Yea, logic always works so well on little ones. Hell, mine aren't so little anymore and logic still doesn't always fly. "Why do I have to pick it up? It's not MINE!" You know where that argument is going...
Thanks for the laugh. Our 2 1/2 yo daughter will yell at our 4 1/2 yo son "You not the parent" in a Seinfeld soup nazi voice.
I thought this was interesting too, probably because I am the oldest child. My younger brothers are smart. One is definitely smarter than me, but they aren't doing anything with their lives yet. It makes you wonder!

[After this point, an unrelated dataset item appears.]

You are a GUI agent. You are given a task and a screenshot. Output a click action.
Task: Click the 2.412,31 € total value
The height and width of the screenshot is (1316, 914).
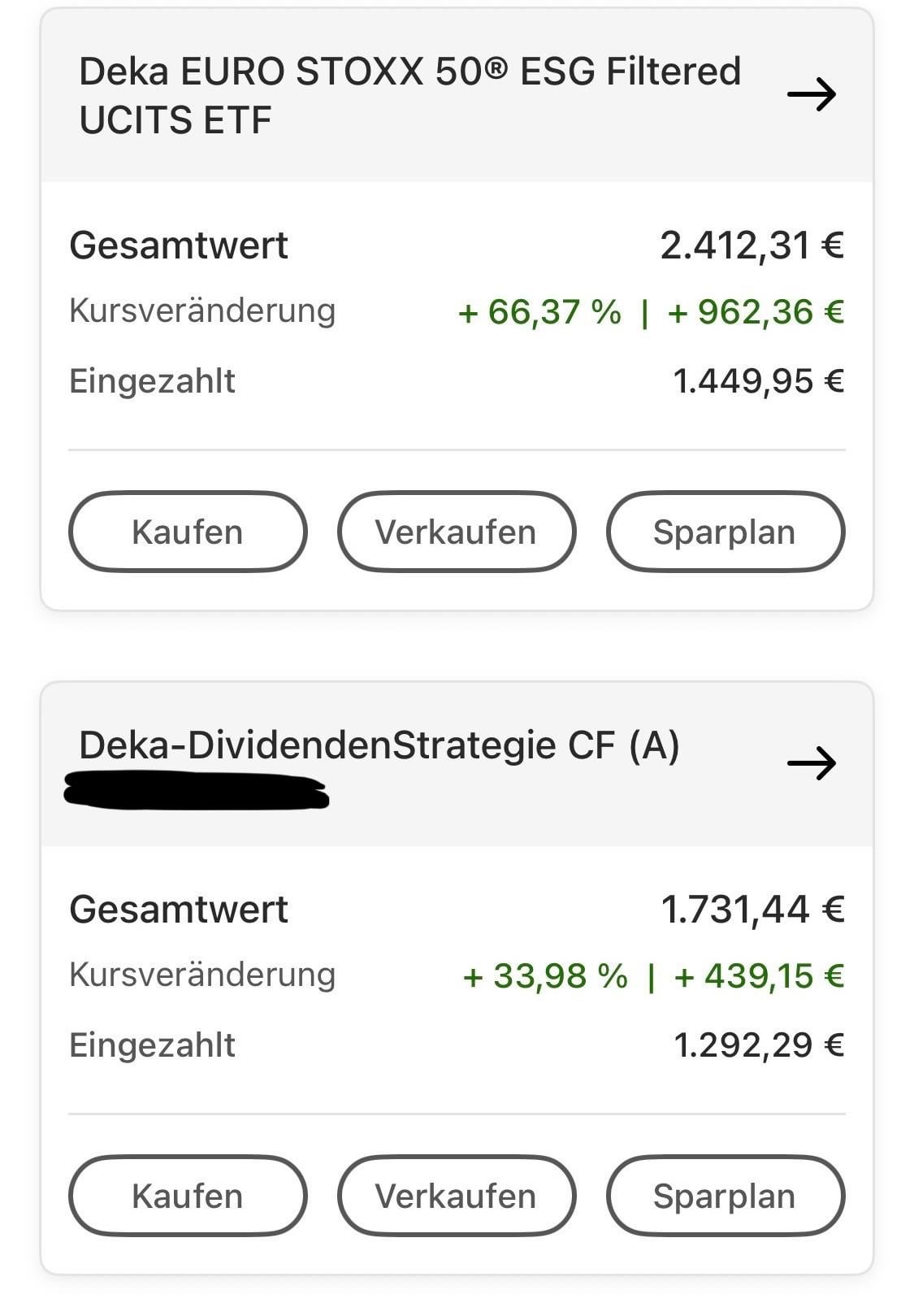pos(752,245)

As an older child I can certainly attest to the accuracy of the study you mentioned. In terms of circle time? It would probably be best to teach your wee one that 15 YEAR old boys don't do circle time any better than 15 MONTH old ones. Or 40 year old ones, for that matter. Oh, did I mention I'm a teacher, too? At our house (I'm the mom of 2 boys) we say "circle time is for squares".
I am an eldest too ... and now I am almost an elder. As in Old Fogey. Even worse I'm not "doing anything with my life yet" either. Except living it, complaining about it and hoping for the best. I have 3 sons all taller than me now and their mantra to each other is ... "You are NOT the boss of me!"
Oldest child here, too, so, while I'm usually a little leery of studies (you know what they say about statistics), I'm loving this one. It's only fair, isn't it, that I can say "see, I AM SMARTER" while having to defend myself for being, ummmm... bossy to my two younger sisters. (They would love your post, because they say I was a much more authoritarian ruler than either of our parents!)